Agent Evaluation Harness
Reproducible trajectories in containerized environments.
Problem
Tool-using agents take long, branching trajectories that touch real APIs. We need an environment where every eval run is deterministic enough to attribute regressions to model/prompt changes, and rich enough to surface tool-specific failures.
Goals
- ✓Snapshot-restore environments per case for full determinism.
- ✓Trace every tool call with inputs/outputs/timings.
- ✓Score plan quality, tool-selection accuracy, step efficiency, and final-task success.

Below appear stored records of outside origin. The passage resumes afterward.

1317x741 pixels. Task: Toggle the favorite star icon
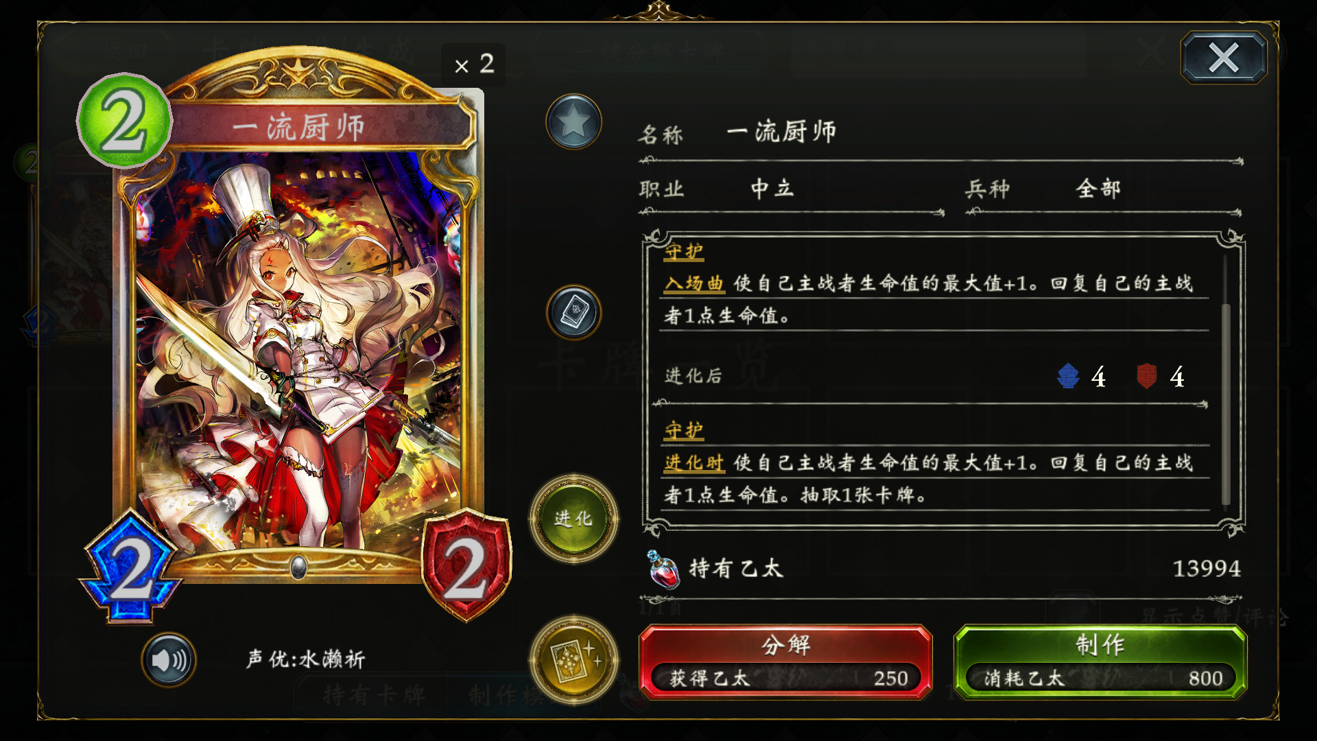[573, 122]
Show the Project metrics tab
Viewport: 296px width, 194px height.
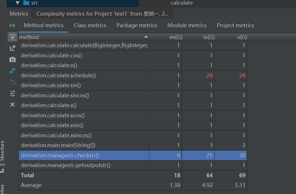(x=235, y=25)
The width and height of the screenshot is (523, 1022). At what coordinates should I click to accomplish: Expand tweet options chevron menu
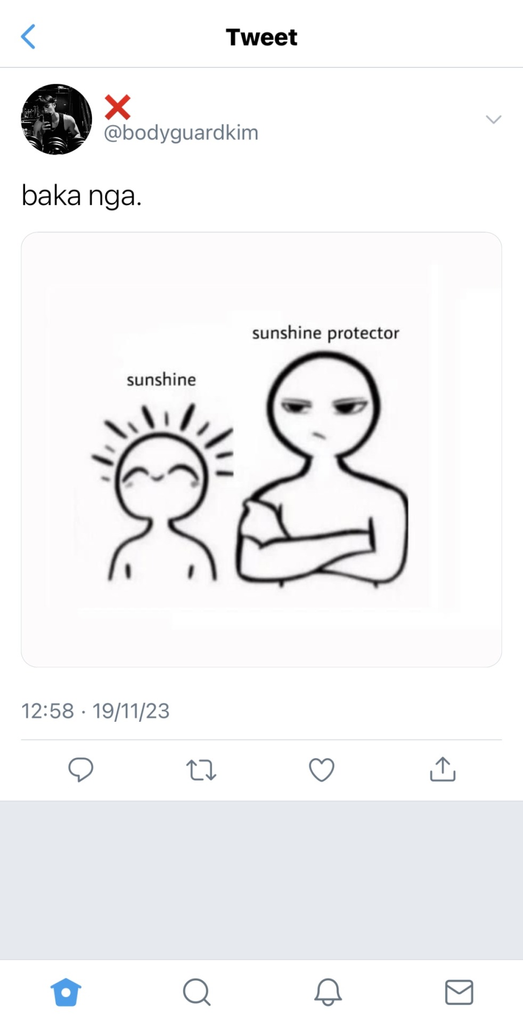494,119
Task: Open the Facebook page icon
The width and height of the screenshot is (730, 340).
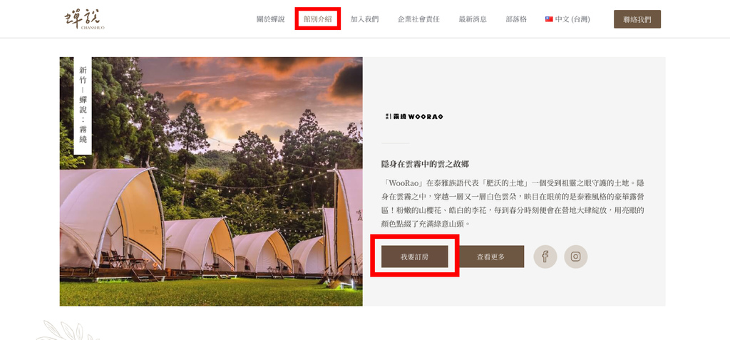Action: pyautogui.click(x=545, y=257)
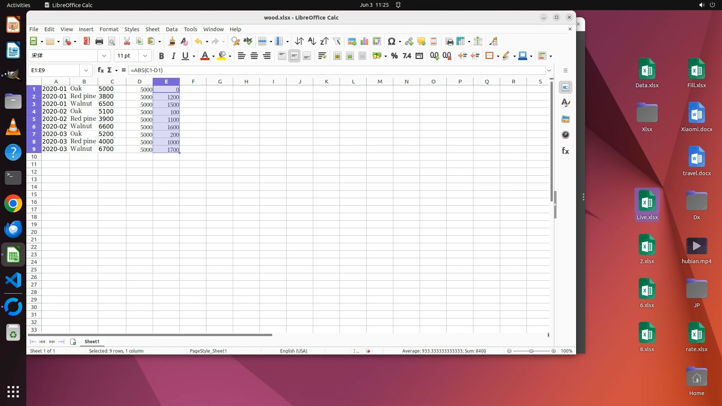Open sidebar Navigator compass icon

pos(565,135)
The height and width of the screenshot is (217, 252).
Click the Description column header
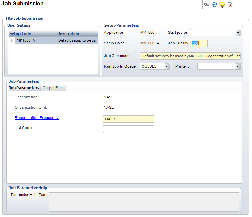(x=68, y=33)

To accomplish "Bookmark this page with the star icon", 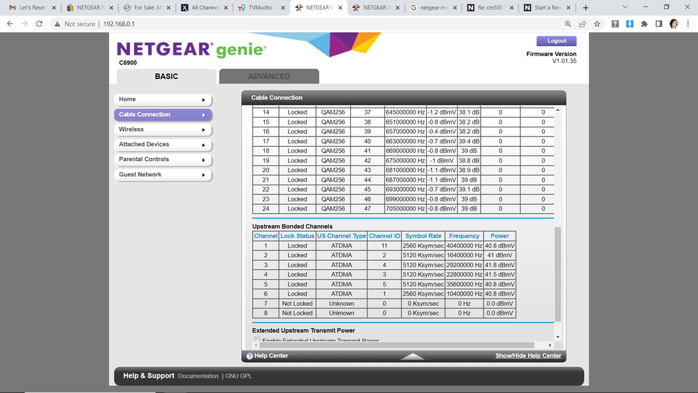I will coord(597,24).
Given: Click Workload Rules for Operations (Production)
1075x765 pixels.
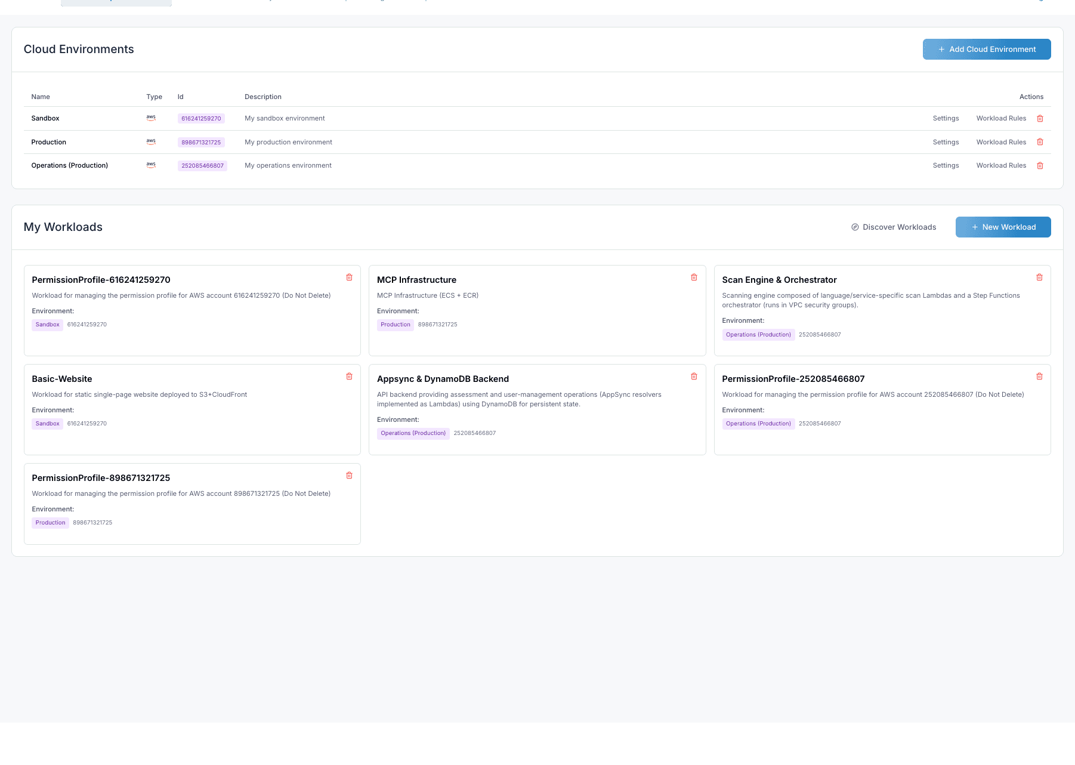Looking at the screenshot, I should tap(1001, 165).
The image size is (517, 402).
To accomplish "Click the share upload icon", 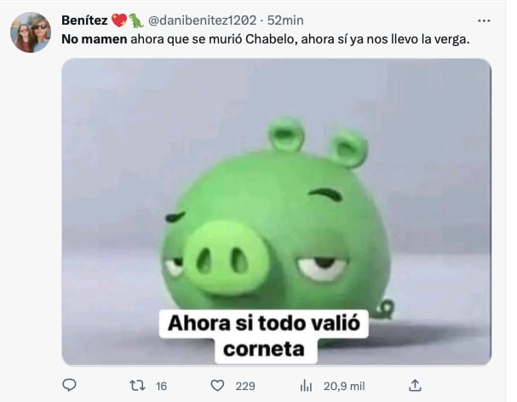I will (415, 385).
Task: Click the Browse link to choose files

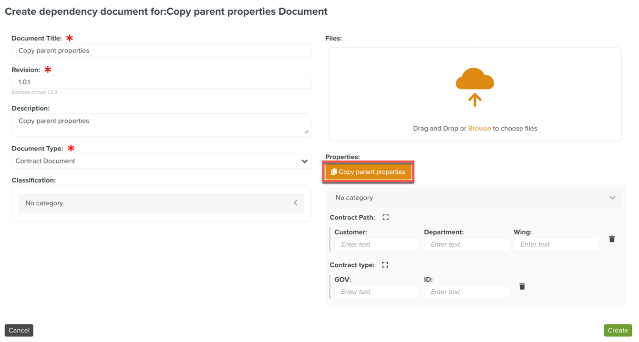Action: [479, 129]
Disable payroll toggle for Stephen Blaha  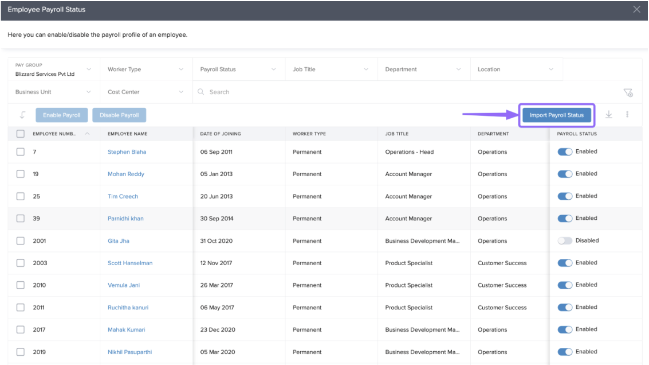[x=565, y=152]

- ✓Support both mocked-tool and live-tool runs.
Non-goals
- ·Multi-agent orchestration eval — covered separately.
Architecture
Walkthrough
1. Snapshot the environment
Each task starts from a sealed container snapshot: filesystem in a known state, mock APIs primed with deterministic responses, browser at a known URL. Restoring between runs eliminates 'works on my run' flakiness.
2. Run the agent with tracing
The agent's thought, tool selection, args, and observations are logged at every step with monotonic timestamps. The trace is the unit of evaluation — outcomes alone don't tell you why something worked or failed.
3. Mock vs. live
Mocked tools (recorded I/O) make runs cheap and deterministic — use these on every PR. Live runs (real APIs, rate-limited) catch integration drift — schedule nightly. When mocked and live diverge, the underlying tool changed; auto-file an issue.
4. Trajectory scoring
The judge scores: tool-selection accuracy (per step, vs. allowed tools), parameter validity, step efficiency (steps used / minimum needed), recovery (handled tool errors gracefully?), termination (stopped at success vs. looped). Final-task success is graded with a task-specific verifier (file diff, DOM check, API state check).
5. Failure-mode taxonomy
Failures are auto-classified: loop trap, goal drift, tool hallucination, premature commitment, cascading error. Track counts per release; a spike in 'goal drift' after a prompt change is a precise actionable signal.
Tradeoffs
Metrics to track
- Task success rate per task category
- Average steps per task; efficiency = optimal_steps / actual_steps
- Tool-selection accuracy
- Failure-mode distribution per release